A couple of weeks ago I sat in the front room of an elderly neighbour, on the TV screen was a Premier League football match being broadcast on Sky Sports.    I was surprised because I knew this chap struggled on a basic pension and the Sky Sports package is not cheap!   However I then noticed the digital box, it was not the standard Sky digital  box but a custom TV media box complete with VPNs.

For a few pounds a year to cover updates, this box was pre-installed with a version of Kodi and a few extras which granted free access to every single Sky subscription channel.  The cost of these channels if paid for legitimately would be over a hundred pounds a month, yet the cost for these was virtually nothing.  The box even simulated the Sky selection screen which meant that this 80 year old man was happily surfing at the cutting edge of digital piracy.

A New Breed of Digital Pirate?

It turns out his nephew has installed it and he’d been using it for several months.   He was blissfully unaware that technically he was stealing all this content from Sky and to be honest I didn’t feel the need to spoil his enjoyment by telling him

The reality is that in the UK and indeed across the world, digital piracy is starting to hit the mainstream.  In millions of households, neat little digital boxes sit happily under TVs streaming illegal copies of US cable channels or UK satellite channels.  It’s got to the point that it’s so common that most people don’t even consider it illegal, something like taping a radio programme or copying a DVD.  After all why pay a fortune monthly to some huge media conglomerate when you can purchase a pre-installed media streamer that supplies the same for nothing.
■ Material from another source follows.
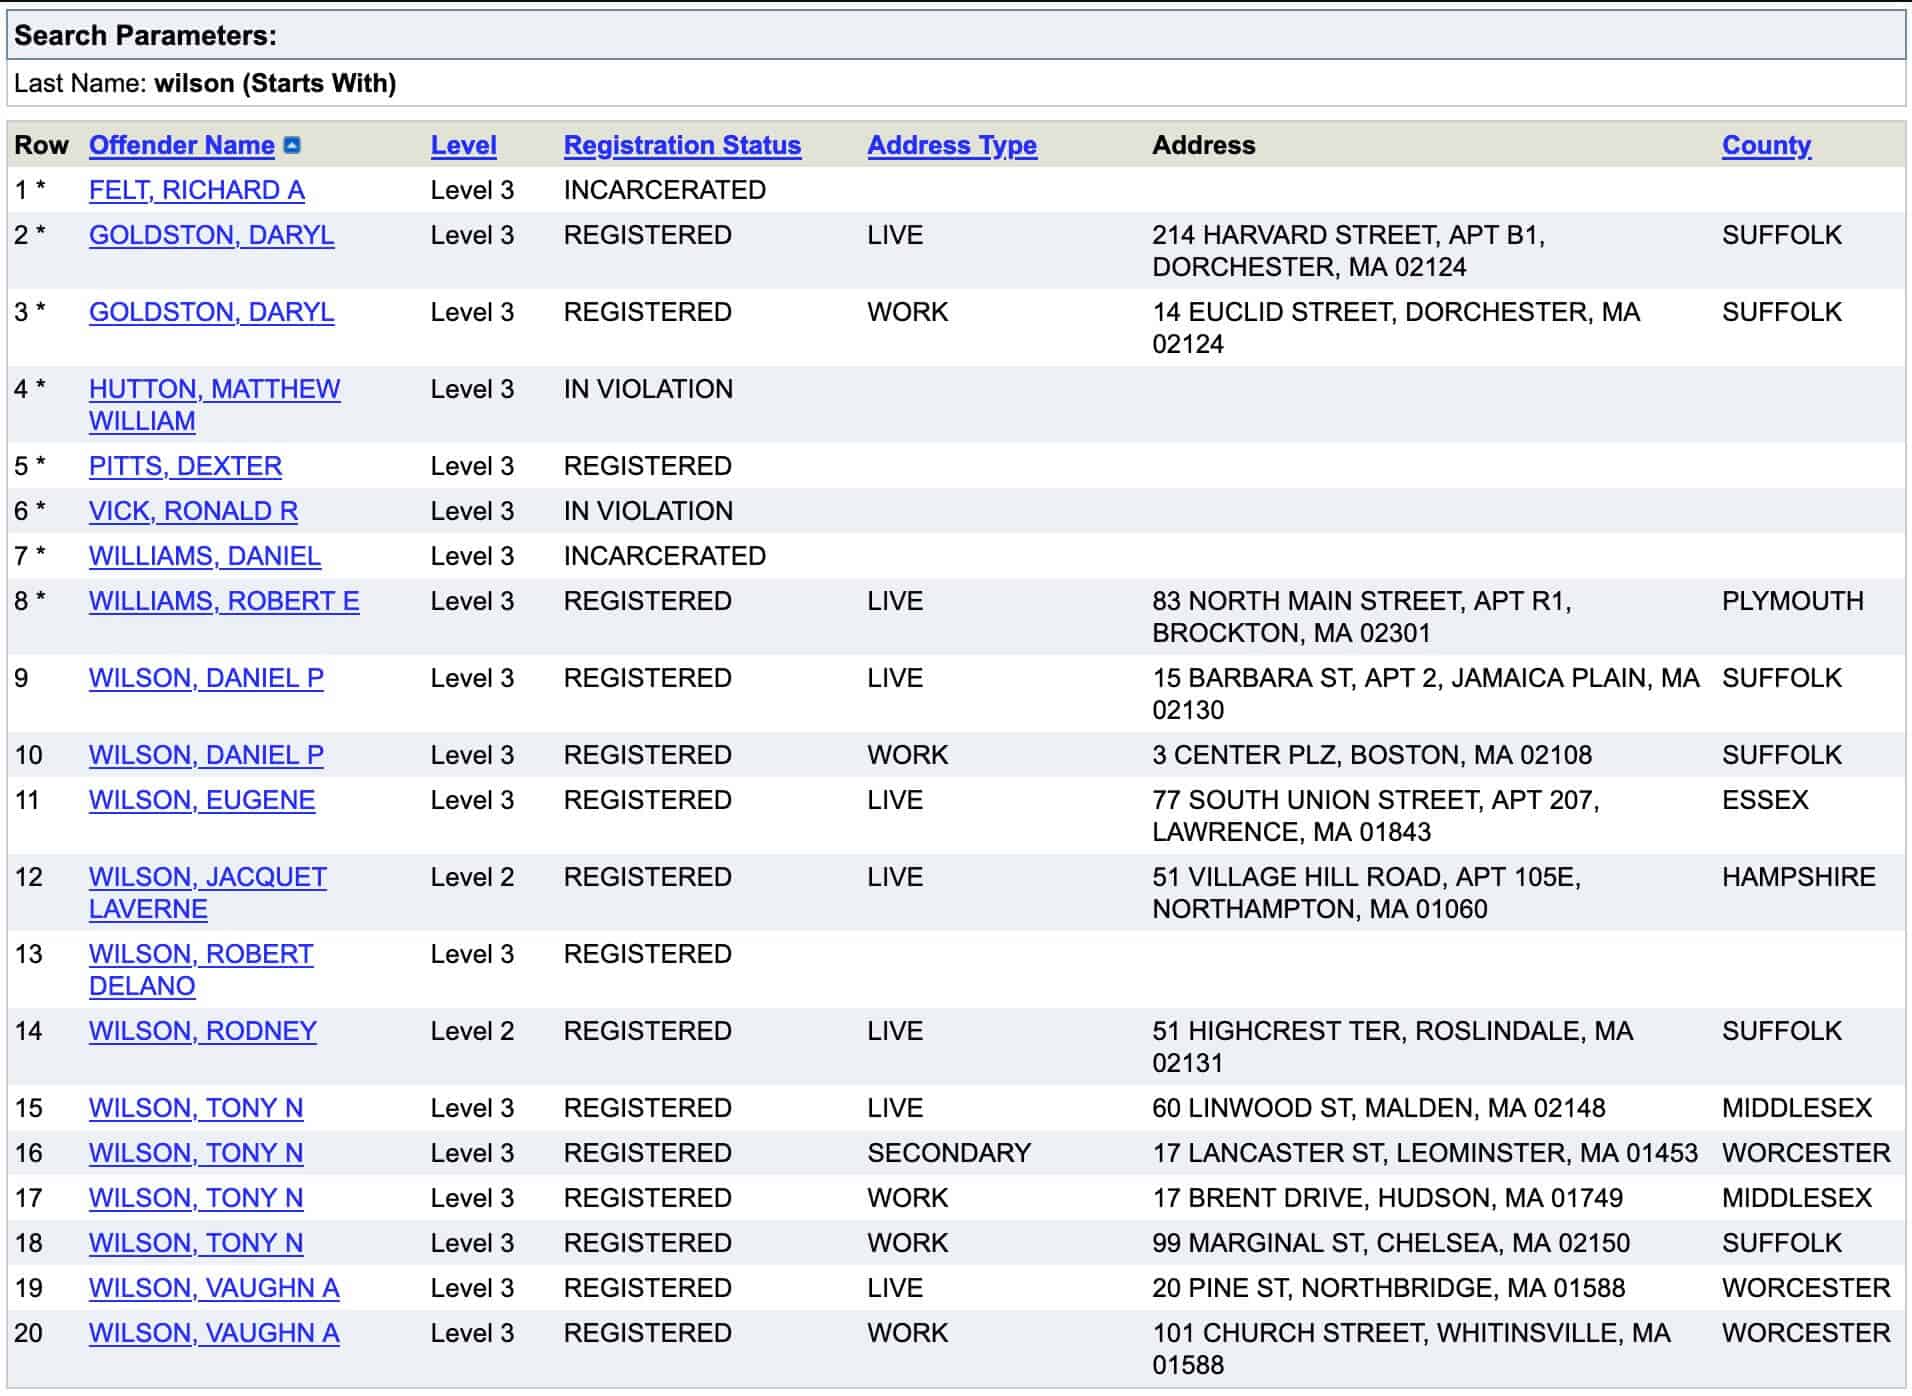Sort by Address Type column header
It does of course, cost the media companies huge amounts of lost revenue and obviously they are trying to stop this.  In the UK this month, will see the first phase of action designed to stop this behaviour.  The biggest ISPs in the UK will all be sending out emails to any individual who’s internet connection is being used to download copyrighted material illegally.
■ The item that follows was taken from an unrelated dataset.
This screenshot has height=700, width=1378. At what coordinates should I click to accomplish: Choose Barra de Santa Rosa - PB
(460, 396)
It’s been discussed for years but has always been postponed for a variety of reasons.   For example there was a lot controversy when copyright holders started using a practice dubbed as speculative invoicing.  These were basically demands for money threatening legal action against anyone who’s internet connection was being used to download copyrighted material – you can read about in this article – Bittorrents Monitored.   The issue has never been detecting the downloads but rather what actions can be taken, legally it was very difficult to prove an individual was responsible even if their internet connection was being used.

The letters will be sent in the form of emails, and will simply inform the user that their internet connection is being used to download copyrighted material and information about where it can be obtained legitimately.    There will be no threats, fines or further action and critics have pointed out that it will have little effect.   The action will only target P2P users, those who download using torrents and file shares – however the use of these methods has fallen dramatically over the last few years.  The majority of people who view copyrighted material now stream directly using these TV boxes and programs such as Kodi which are slightly more difficult to detect.

It is likely that these users will be targeted later although who knows how long this will take.